I had an interesting juxtaposition just now.
I got an email from the Texas talking book program, and I paid my parents. I read Dale Carnagie and believe it is super important to let people know they are doing a good job, I did, with the library, and they liked it so much they sent my comments to everyone working in the library. That was nice, they are doing God's work keeping people busy during the pandemic. Many seniors can't go to their day program but they can still read at home, that's important, because people decline when they aren't stimulated. I didn't say all that but you get the idea.
So I thought that was sweet. They also asked how he found out about the program, I told them over 50 years now, he is such an old timer he used to get the records! That's right the talking book would come on a stack of records. They went to cassette tape in the 70's and then digital talking books about 15 years ago, they come on a USB cartridge you insert into the machine.
I had gone into my email to check my balance, my bank does the very efficient thing with the daily email and all my transactions. Very useful. So I checked and I had the $250.
Then I went and paid payment #9 on the loan.
But libraries, and my stepmother... first of all you need to know my one grandmother was a librarian. The other was a math expert (the schizophrenic). But the librarian was very nice and loved reading, when she retired from her librarian job she actually managed the church library. She used to leave me in the church library when I would visit her and she had a Bible study or prayer meeting. I always had a good time.
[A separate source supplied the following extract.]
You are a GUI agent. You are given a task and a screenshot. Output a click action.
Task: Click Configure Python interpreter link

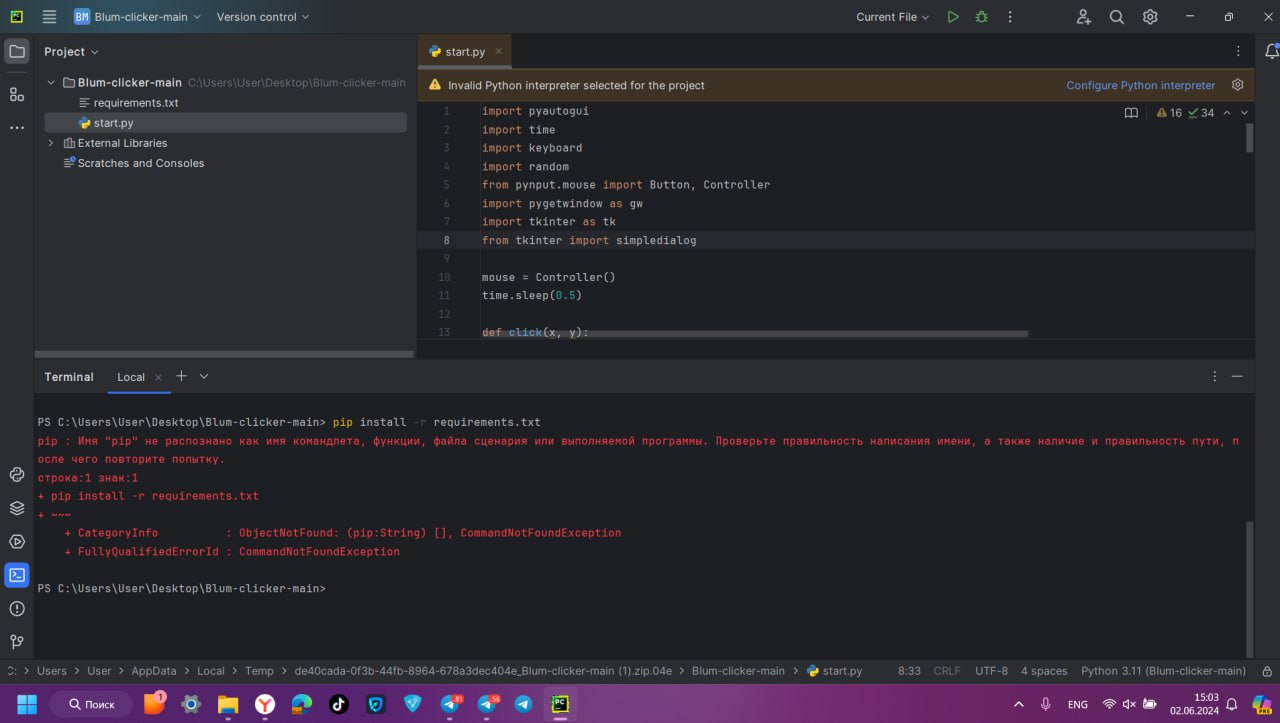pos(1140,85)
But,at some point early on, my birth mother and my stepmother had a conversation about me reading. I think my stepmother said something like "Heather learned to read already and she loves it" and my mother said something like "I used to read a lot when I was manic look out for that". I was told this on several occasions. That my mother had said reading = mental illness.
And we all know alcoholic bipolars who abandon/neglect their children are THE BEST experts on child rearing. [sigh] Anyway from that point my stepmother treated books, any books, as dangerous drugs. She almost took my Bible away but I "told" and everyone told her she couldn't take a Bible away from a little girl, so I got to keep it,but it would go missing sometimes I would have to ask for it back. After that she stopped talking about "Heather's problem with books" in public, because she looked utterly insane and people told her that, but was adamant until the day I moved out I would become a mentally ill basket case if I was allowed to read - ANYTHING. She would frisk me for books when I came home from school! Search my room every night! Rip up any books she could find! It was insane!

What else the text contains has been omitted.